The server then proceeds to create a tor hidden service. axotor will wait until the hidden service descriptor is published before returning (this usually takes about 30 seconds or so).

axotor will then ask if either user wants to go through a socialist millionaire's protocol authentication process. In the example below, bob chose not to, but doug wanted to. As a result, axotor will require SMP authentication. If neither user wanted to go through the SMP authentication step, axotor will skip it and go directly to the chat window. Obviously, if both users request SMP, axotor will execute the protocol as well

axotor then asks for the authentication secret. This should be an additional secret agreed to out-of-band by the two users.

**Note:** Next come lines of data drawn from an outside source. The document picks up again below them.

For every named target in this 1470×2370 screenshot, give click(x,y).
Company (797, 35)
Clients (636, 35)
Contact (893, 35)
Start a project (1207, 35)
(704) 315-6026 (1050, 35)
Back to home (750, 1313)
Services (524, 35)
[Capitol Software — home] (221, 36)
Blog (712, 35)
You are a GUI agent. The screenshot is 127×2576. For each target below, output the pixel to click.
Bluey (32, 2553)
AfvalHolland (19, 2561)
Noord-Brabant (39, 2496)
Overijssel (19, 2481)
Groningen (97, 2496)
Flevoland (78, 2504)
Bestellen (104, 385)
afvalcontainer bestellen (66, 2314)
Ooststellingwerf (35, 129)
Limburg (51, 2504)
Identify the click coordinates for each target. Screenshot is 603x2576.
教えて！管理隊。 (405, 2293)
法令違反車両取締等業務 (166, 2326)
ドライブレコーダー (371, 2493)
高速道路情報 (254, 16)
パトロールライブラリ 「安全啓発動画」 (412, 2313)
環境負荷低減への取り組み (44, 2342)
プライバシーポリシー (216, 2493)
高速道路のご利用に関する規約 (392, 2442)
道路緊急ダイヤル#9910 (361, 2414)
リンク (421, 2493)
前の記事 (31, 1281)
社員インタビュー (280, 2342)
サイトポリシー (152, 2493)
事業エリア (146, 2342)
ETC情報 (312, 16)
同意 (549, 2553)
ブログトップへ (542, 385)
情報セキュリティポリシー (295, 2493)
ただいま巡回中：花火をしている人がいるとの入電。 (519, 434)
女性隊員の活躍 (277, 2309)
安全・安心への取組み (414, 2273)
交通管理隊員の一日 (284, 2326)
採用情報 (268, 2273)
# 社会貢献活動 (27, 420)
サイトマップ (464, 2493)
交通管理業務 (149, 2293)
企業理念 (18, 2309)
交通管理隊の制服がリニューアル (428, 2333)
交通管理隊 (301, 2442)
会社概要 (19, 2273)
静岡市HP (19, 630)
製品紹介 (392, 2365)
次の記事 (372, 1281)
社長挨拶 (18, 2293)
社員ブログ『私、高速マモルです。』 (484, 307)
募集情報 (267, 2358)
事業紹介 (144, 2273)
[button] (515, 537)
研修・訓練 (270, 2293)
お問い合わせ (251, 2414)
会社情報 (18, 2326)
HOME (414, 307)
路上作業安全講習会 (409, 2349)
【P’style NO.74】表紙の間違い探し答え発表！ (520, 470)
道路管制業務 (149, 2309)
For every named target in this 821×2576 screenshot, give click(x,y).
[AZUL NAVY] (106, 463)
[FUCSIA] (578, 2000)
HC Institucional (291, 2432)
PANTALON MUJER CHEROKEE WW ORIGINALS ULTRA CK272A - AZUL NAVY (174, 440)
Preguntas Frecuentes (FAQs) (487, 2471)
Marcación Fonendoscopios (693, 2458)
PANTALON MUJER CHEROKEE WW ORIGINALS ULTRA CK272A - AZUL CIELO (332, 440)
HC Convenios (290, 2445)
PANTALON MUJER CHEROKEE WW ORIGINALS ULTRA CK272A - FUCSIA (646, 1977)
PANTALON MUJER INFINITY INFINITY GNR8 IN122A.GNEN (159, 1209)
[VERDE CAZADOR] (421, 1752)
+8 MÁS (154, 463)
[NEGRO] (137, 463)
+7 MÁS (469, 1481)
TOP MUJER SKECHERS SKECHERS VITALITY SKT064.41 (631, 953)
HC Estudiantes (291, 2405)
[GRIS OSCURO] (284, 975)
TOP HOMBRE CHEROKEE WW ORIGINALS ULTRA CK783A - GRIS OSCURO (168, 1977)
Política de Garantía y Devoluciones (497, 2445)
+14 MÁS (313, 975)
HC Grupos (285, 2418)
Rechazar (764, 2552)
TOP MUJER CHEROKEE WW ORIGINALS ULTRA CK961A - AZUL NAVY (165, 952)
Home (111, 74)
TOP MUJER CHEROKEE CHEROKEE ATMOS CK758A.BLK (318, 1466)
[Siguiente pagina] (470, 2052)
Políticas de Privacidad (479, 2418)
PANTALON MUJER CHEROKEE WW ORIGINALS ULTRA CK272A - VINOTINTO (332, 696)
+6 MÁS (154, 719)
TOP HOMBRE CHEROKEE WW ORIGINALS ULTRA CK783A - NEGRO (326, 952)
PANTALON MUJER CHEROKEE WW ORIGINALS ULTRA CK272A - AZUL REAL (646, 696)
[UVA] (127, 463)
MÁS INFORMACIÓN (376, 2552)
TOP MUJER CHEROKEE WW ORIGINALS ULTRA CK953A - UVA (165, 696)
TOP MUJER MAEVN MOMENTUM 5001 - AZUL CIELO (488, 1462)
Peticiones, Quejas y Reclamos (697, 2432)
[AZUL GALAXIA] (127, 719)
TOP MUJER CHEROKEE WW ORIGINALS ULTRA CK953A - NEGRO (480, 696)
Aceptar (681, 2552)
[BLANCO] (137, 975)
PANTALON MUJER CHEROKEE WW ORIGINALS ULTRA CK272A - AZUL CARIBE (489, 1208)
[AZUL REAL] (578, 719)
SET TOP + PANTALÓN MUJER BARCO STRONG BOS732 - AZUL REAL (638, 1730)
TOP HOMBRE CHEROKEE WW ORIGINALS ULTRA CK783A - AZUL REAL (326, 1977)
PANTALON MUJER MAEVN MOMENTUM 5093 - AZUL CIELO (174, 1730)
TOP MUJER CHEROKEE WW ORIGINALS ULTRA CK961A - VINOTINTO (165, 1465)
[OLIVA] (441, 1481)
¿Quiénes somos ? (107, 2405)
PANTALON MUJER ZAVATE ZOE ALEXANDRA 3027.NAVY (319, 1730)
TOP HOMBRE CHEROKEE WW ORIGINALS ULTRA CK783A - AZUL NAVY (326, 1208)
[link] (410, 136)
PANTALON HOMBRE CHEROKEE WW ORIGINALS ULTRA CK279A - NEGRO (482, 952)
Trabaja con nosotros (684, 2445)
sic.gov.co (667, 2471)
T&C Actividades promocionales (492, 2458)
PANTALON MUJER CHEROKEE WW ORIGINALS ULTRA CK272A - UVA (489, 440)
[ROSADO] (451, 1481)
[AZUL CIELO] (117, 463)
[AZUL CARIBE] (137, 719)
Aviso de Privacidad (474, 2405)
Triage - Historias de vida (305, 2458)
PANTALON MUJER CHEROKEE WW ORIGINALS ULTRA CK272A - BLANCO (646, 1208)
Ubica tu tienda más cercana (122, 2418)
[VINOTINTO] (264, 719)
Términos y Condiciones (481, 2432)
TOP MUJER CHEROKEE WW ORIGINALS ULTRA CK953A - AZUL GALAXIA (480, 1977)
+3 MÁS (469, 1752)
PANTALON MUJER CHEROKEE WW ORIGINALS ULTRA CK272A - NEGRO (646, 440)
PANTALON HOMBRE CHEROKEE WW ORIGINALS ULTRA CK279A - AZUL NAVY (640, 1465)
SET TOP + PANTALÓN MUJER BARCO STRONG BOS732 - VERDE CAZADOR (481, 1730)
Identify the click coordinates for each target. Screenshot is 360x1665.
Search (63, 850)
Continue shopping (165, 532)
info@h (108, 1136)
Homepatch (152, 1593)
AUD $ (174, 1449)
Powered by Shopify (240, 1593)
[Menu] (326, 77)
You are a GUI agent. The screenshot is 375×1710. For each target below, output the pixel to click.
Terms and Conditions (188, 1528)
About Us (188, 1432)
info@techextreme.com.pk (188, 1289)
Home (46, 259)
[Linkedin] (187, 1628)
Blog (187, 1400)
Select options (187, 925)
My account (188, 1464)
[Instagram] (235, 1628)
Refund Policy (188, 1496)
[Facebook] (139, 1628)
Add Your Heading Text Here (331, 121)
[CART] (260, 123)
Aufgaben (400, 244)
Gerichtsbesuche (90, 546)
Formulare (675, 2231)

axotor notifies each user of the success or failure of the SMP step.

Finally, the chat window opens. Green text signifies that either the SMP step was successful, or that the users chose to skip that step. If the the SMP step is not successful, the users will be prompted to exit. If they choose not to, the text will appear red to remind them that the SMP step was unsuccessful.

At this point, axotor acts like every other chat client. The users can exchange messages as they wish. Each message is encrypted with a different key, with what is widely recognized as the most secure messaging protocol available (Axolotl).

Finally, when the chat is over, either user can type .quit to exit the chat. In the case shown below, doug chose to quit.

axotor then notifies bob that doug has quit the chat and shuts down the chat window.

End Notes

The axotor server and client instances use different ports for their tor servers, so it is very easy to try axotor out. You can run the server and client side by side in two different terminal windows on the same machine.

If you want to try axotor out without going through all the installation steps, there is a docker image I created to do that. Execute the start.sh script from the unmessage-client repository and this will download and run the docker image. At the docker container's bash prompt, proceed with the commands axotor -s or axotor -c as appropriate.

We also want to emphasize that the code has not been audited. Please do not use axotor for any activity that your life depends upon!

Postscript

The file-transfer branch of the pyaxo github repository has the capability for encrypted file transfer as well.

Edit: encrypted file transfer is now enabled in master branch.